The seas cover 71 percent of the Earth’s surface and they are a rich repository of marine life, sea-based food, sea-embedded minerals, and coral reefs. Oceans are under threat from pollution, warming and acidification.
In a blue economy we are tasked to create more livelihood for an increasing number of people with better management of finite water resources. This type of economy implies water stewardship which entails less pollution and less waste as well as greater efficiency.
Specific economic activities associated with this type of economy include, sustainable commercial and recreational fisheries, tourism, recreation, and uses of ocean and coastal space that do not result in direct use or consumption of resources. Coastal restoration, protection, adaptation and offshore renewable energy development are also important parts of this type of economy.
Green Economy
The UN succinctly defines the green economy as one that, “carries the promise of a new economic growth paradigm that is friendly to the earth’s ecosystems and can also contribute to poverty alleviation.” As indicated in a United Nations Environmental Program (UNEP) report on the green economy (page 16) diverse strategies for economic growth and environmental stewardship can complement one another.
UNEP defines a green economy as, “one that results in improved human well-being and social equity, while significantly reducing environmental risks and ecological scarcities.” This definition is in line with the three pillars of sustainable development (economic, social and environmental).

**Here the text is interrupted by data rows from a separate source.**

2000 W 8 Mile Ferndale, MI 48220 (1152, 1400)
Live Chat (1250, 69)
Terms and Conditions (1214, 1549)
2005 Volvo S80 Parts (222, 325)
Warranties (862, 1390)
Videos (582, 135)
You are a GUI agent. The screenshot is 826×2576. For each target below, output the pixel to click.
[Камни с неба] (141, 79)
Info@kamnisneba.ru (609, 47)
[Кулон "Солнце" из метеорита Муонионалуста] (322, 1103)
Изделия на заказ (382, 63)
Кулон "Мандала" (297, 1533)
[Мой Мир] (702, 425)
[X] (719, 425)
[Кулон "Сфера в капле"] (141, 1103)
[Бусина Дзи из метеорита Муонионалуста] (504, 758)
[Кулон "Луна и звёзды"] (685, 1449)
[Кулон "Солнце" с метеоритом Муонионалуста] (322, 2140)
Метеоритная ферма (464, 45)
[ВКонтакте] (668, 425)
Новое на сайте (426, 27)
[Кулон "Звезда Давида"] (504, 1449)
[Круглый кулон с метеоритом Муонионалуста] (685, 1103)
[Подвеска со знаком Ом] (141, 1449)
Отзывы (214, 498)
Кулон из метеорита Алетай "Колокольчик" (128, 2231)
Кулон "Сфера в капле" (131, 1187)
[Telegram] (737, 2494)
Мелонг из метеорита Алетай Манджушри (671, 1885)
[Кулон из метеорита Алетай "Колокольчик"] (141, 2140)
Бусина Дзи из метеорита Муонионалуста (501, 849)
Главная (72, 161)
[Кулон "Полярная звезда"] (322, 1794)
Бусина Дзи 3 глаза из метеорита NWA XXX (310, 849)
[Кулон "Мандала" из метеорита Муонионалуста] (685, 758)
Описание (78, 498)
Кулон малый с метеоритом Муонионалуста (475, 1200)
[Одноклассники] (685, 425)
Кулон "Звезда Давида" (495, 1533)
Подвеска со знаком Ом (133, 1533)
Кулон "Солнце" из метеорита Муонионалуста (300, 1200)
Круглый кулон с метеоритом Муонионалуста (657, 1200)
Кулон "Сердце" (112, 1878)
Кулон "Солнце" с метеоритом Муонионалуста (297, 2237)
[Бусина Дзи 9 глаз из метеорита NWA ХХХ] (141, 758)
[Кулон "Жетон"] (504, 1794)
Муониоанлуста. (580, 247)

The green economy is premised on economic production, with minimizing emissions, reducing resources consumption and lowering environmental costs. Part of this approach involves recycling natural resources in a model of economic development that can merge the economic with environmental and social benefits.
In its simplest essence the green economy is one that results in improved human well-being and social equity, while significantly reducing environmental risks and ecological scarcities.